* [WHAT IS EXPECTED]: Please determine how many lines of the material include the word "Procedures", and respond with nothing but that number.

* [TASK INPUT]:

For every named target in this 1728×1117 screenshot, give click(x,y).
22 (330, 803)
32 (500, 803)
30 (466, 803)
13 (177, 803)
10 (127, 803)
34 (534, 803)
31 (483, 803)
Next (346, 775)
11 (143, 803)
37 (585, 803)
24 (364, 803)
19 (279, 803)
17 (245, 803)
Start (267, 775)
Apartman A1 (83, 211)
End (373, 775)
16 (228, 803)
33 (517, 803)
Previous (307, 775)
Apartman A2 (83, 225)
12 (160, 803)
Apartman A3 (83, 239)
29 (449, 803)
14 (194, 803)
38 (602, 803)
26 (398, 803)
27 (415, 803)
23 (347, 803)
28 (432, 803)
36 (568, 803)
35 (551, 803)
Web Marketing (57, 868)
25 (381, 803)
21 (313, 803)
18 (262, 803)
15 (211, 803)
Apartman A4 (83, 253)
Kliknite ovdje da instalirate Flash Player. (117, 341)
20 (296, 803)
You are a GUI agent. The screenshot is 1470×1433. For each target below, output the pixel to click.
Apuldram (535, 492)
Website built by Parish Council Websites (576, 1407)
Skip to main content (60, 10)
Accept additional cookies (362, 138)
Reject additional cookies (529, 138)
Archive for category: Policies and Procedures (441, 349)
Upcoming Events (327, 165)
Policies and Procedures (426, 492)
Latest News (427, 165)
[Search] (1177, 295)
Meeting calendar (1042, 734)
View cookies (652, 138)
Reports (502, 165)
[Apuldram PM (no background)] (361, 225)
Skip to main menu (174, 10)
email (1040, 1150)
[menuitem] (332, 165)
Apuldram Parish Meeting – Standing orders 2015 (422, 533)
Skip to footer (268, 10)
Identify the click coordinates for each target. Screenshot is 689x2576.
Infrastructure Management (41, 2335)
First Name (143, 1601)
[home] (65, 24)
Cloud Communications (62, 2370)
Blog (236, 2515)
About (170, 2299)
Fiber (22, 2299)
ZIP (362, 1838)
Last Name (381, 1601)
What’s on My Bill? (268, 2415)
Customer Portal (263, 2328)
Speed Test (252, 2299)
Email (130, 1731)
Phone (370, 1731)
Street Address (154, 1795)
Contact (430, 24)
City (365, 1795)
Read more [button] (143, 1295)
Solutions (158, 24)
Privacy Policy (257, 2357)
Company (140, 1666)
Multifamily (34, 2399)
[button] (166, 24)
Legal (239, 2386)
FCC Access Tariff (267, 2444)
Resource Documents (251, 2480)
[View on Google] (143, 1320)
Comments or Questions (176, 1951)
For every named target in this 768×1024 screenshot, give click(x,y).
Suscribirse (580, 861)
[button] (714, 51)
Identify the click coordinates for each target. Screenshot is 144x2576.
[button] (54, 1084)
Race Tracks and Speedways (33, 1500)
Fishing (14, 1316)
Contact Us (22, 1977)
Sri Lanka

* [RESULT OF THIS EXERCISE]: 2